GOAL OF THE EXERCISE >>
Please find the lines in the following records that hold "Given", and copy them.

EXTRACTED RECORDS >>
⁂
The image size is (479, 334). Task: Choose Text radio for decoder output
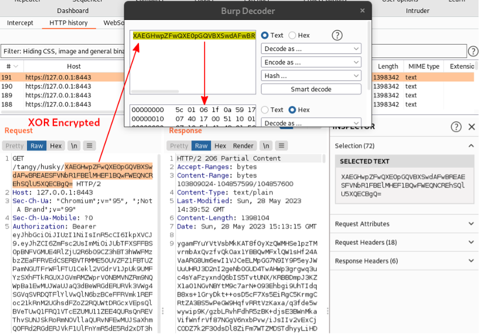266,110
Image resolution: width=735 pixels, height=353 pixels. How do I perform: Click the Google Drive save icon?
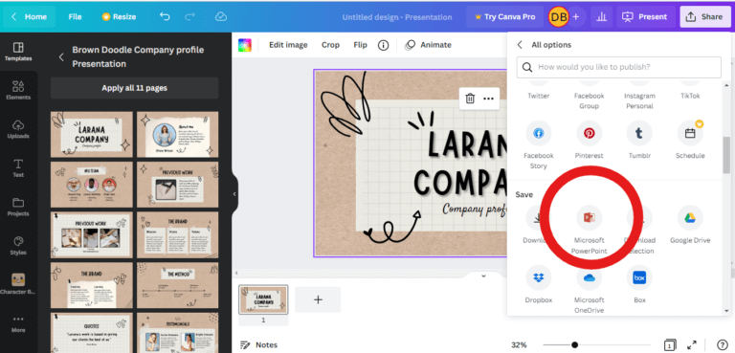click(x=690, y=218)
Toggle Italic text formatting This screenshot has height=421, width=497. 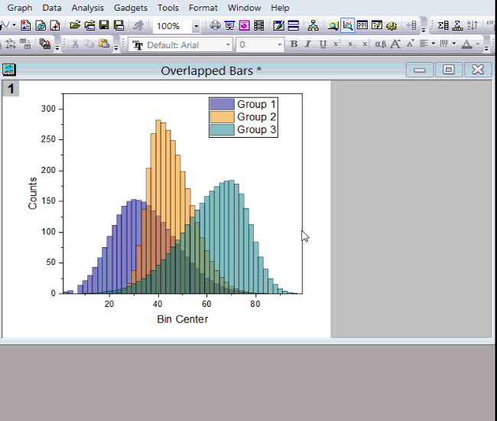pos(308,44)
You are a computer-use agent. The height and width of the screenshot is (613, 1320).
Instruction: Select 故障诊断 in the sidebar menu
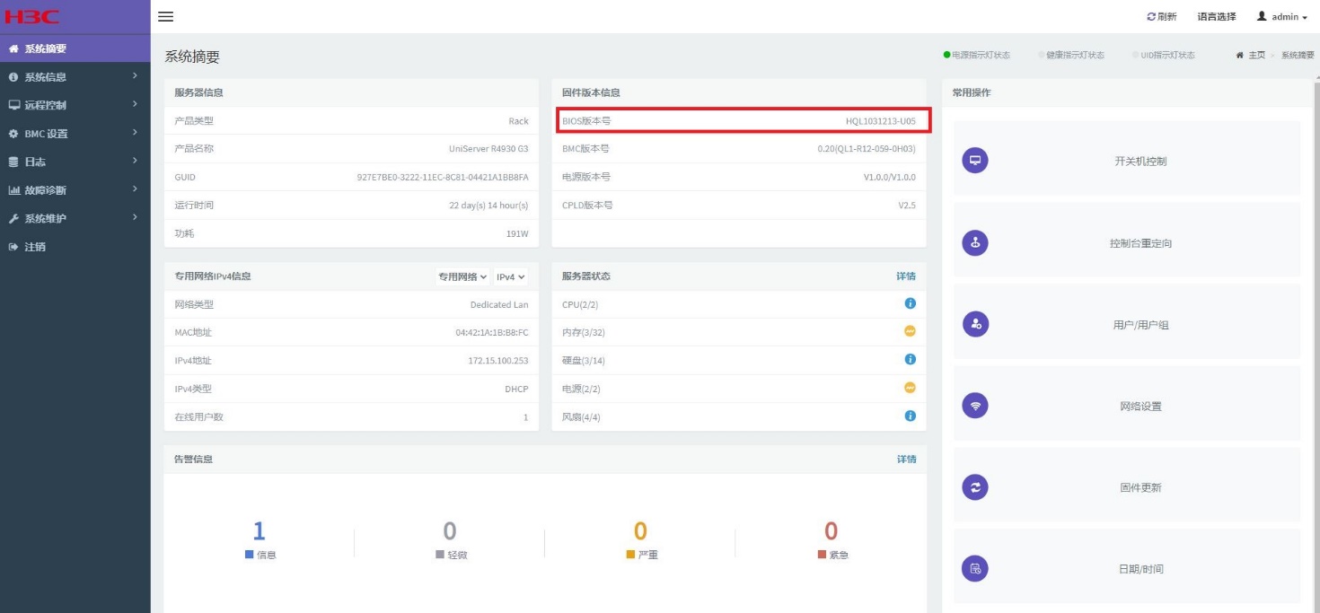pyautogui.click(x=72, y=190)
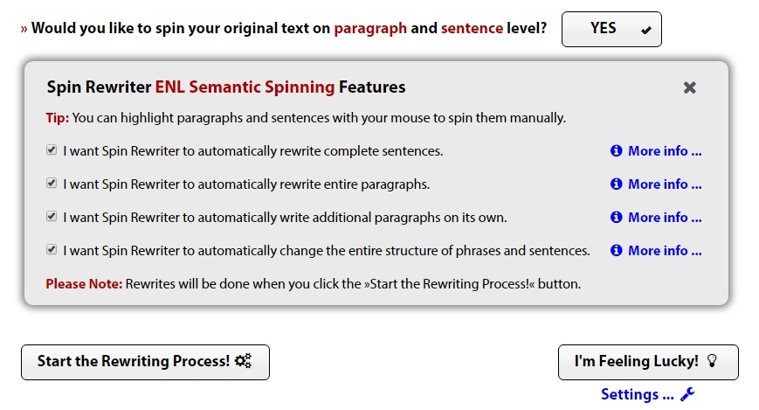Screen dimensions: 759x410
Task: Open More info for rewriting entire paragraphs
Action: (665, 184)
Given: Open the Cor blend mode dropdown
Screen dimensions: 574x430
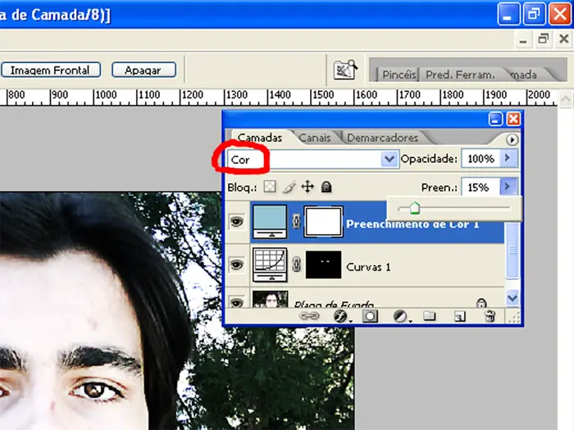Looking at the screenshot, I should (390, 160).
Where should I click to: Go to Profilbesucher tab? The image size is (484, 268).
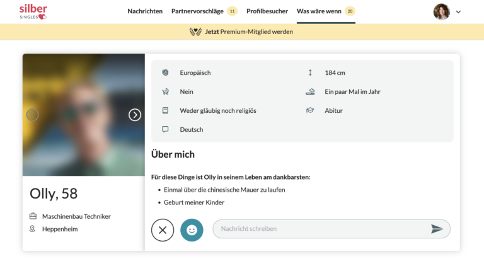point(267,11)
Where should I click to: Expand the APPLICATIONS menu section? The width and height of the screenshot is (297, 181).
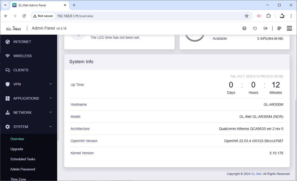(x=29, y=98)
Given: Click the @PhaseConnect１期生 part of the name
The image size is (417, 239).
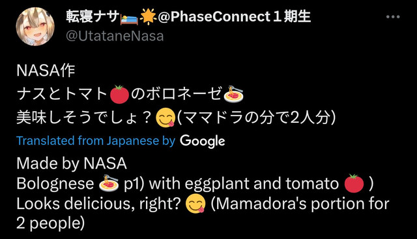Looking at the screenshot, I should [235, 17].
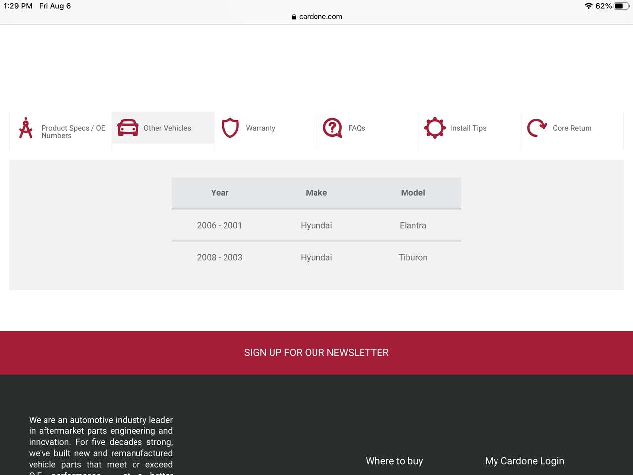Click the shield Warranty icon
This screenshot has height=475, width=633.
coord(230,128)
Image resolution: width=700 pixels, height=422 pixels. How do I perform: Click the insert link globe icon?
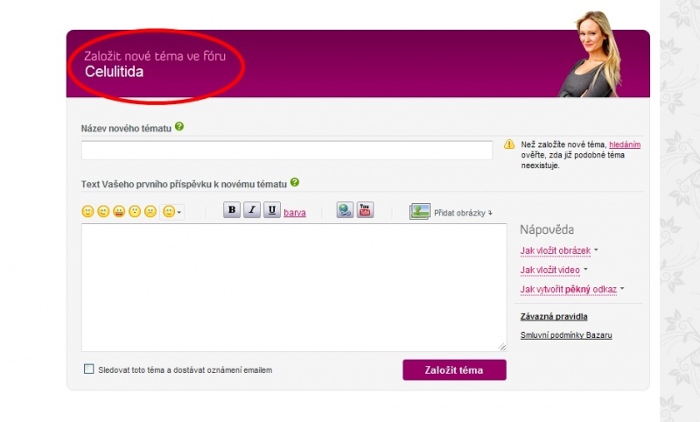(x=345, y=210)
⁂
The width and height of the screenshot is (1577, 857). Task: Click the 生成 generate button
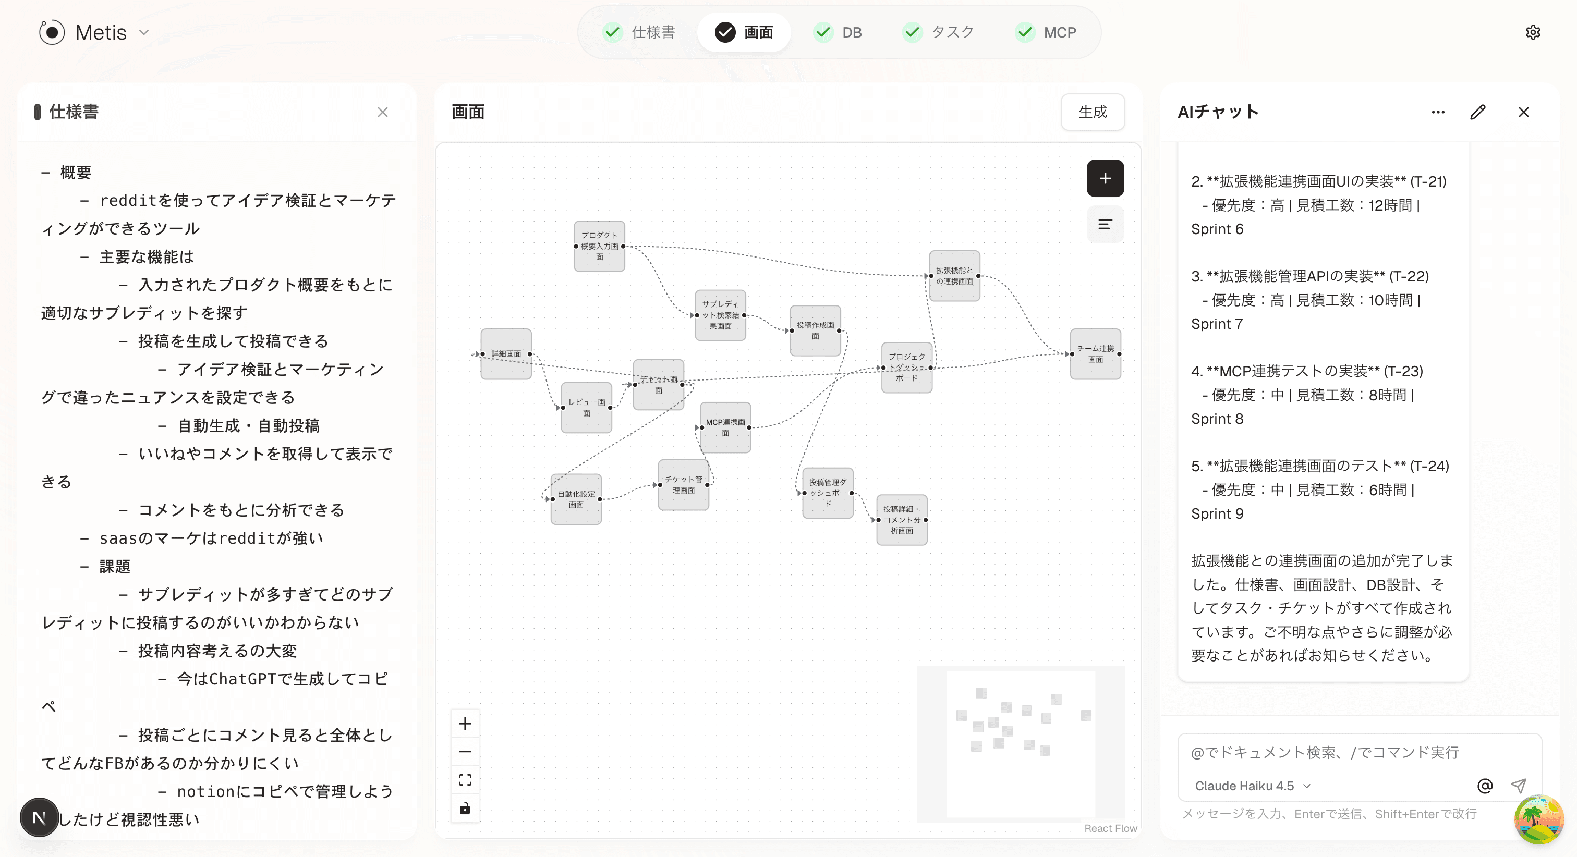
⁂
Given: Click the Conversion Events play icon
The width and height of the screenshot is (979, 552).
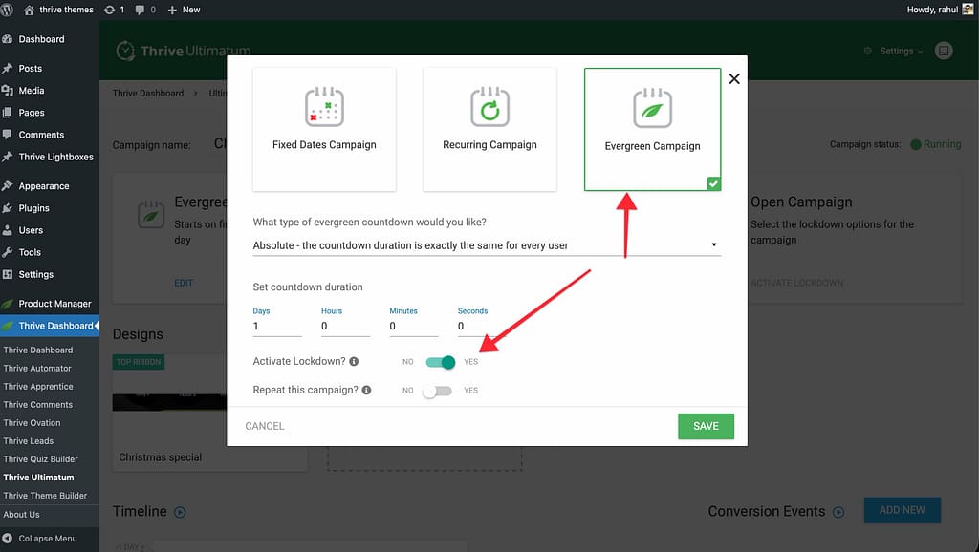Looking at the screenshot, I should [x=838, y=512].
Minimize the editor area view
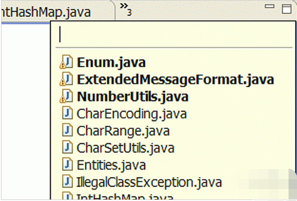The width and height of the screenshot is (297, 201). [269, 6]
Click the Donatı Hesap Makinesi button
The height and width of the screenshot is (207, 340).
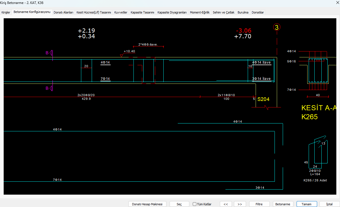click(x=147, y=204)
⁂
EXERCISE ANSWER >>
Given: Open the Cor blend mode dropdown
Given: Click the @PhaseConnect１期生 part of the name
Given: Click the Conversion Events play icon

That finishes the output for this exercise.